§ **Required work**: What number of lines in the entries hold the string "computer"? Answer with it alone.

[Pixel coordinate grounding data]
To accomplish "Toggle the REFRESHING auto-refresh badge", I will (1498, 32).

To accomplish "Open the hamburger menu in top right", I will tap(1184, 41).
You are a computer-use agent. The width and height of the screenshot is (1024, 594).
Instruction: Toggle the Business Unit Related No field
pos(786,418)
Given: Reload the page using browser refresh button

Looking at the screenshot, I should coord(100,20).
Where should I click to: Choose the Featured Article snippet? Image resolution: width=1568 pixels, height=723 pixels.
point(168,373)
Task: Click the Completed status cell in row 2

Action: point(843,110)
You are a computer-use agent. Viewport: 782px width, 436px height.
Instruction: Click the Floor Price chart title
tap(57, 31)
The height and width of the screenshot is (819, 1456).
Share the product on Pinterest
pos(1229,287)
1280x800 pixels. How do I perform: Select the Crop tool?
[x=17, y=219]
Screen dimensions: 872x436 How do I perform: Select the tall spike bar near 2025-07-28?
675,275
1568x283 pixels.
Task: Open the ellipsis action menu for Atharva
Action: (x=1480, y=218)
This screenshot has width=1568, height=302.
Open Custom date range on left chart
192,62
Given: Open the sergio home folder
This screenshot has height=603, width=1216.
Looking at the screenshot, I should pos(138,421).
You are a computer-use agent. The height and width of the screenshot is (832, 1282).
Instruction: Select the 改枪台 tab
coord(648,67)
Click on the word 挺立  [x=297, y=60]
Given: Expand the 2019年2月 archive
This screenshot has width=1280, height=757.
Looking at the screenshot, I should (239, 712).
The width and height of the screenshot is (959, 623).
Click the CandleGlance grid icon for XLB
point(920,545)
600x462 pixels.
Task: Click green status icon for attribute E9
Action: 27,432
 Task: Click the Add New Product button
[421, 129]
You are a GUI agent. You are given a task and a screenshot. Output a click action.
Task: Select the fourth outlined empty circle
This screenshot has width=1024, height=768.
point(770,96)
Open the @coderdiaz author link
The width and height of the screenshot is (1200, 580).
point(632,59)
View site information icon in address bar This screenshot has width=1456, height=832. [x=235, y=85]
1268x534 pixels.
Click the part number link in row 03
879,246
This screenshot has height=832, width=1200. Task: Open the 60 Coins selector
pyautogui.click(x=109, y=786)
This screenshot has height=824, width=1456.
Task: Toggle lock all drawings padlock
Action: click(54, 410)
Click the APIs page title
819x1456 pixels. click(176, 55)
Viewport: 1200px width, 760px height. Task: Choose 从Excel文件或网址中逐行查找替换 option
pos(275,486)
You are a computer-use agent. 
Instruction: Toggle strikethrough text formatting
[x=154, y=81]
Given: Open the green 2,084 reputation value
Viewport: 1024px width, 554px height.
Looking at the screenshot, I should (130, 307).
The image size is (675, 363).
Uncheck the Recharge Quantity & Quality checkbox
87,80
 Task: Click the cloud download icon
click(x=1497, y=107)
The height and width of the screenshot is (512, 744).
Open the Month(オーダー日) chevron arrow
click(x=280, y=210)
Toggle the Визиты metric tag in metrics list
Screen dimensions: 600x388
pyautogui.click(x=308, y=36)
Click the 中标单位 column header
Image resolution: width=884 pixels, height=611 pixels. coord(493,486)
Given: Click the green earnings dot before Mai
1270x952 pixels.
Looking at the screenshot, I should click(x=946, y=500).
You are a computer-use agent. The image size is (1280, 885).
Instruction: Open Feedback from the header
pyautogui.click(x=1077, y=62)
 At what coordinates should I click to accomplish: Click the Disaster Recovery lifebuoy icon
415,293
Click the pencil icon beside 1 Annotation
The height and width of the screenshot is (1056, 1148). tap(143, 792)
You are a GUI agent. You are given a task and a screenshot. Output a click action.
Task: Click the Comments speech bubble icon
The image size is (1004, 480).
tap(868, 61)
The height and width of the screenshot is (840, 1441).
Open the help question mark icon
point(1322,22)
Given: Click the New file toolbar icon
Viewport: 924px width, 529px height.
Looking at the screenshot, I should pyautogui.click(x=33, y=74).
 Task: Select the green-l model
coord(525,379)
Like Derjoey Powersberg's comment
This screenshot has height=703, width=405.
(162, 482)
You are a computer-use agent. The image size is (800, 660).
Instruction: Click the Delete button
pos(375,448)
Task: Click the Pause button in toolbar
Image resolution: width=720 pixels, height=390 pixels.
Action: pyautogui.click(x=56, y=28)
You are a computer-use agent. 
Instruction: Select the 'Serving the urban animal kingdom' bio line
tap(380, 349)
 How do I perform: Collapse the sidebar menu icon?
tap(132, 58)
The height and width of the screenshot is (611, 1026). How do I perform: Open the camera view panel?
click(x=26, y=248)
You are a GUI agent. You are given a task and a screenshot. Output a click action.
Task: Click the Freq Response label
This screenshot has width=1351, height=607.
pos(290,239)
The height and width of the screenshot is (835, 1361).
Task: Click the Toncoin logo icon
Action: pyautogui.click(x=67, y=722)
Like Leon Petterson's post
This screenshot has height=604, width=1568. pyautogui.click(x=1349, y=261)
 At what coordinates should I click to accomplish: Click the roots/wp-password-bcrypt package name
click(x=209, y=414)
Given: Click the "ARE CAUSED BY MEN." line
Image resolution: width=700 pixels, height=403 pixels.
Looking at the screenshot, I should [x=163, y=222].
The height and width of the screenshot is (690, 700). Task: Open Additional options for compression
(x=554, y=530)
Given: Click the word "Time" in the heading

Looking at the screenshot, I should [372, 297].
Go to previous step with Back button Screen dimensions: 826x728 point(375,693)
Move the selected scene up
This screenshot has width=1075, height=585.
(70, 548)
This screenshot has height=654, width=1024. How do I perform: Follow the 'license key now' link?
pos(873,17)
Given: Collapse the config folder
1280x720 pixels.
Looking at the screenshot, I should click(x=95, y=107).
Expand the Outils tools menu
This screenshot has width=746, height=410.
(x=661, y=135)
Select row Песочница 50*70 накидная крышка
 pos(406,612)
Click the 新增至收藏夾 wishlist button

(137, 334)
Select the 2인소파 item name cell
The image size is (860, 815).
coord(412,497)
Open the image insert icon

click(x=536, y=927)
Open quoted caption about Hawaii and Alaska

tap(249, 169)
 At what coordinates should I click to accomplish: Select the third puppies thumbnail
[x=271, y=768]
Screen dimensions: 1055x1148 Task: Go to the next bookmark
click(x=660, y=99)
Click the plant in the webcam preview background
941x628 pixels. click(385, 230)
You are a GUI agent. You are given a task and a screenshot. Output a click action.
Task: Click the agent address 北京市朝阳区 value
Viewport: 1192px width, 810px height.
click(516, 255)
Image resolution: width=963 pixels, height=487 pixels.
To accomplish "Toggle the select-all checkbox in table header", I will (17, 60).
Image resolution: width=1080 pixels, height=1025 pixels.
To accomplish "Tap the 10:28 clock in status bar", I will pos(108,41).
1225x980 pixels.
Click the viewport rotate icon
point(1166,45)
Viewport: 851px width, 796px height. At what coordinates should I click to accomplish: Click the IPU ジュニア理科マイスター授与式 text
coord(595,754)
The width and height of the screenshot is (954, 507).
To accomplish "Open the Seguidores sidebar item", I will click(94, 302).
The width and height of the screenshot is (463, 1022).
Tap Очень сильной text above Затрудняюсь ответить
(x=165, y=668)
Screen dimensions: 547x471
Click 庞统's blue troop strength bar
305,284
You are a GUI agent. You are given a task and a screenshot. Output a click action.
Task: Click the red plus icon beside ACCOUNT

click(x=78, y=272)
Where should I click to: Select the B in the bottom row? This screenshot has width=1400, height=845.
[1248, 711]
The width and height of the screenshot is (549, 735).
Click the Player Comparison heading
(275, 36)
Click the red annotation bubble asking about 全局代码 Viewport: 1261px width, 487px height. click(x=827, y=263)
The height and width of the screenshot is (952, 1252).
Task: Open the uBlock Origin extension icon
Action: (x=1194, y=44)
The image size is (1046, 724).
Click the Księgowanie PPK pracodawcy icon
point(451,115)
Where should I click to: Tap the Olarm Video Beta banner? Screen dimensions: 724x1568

§ **Response**: 7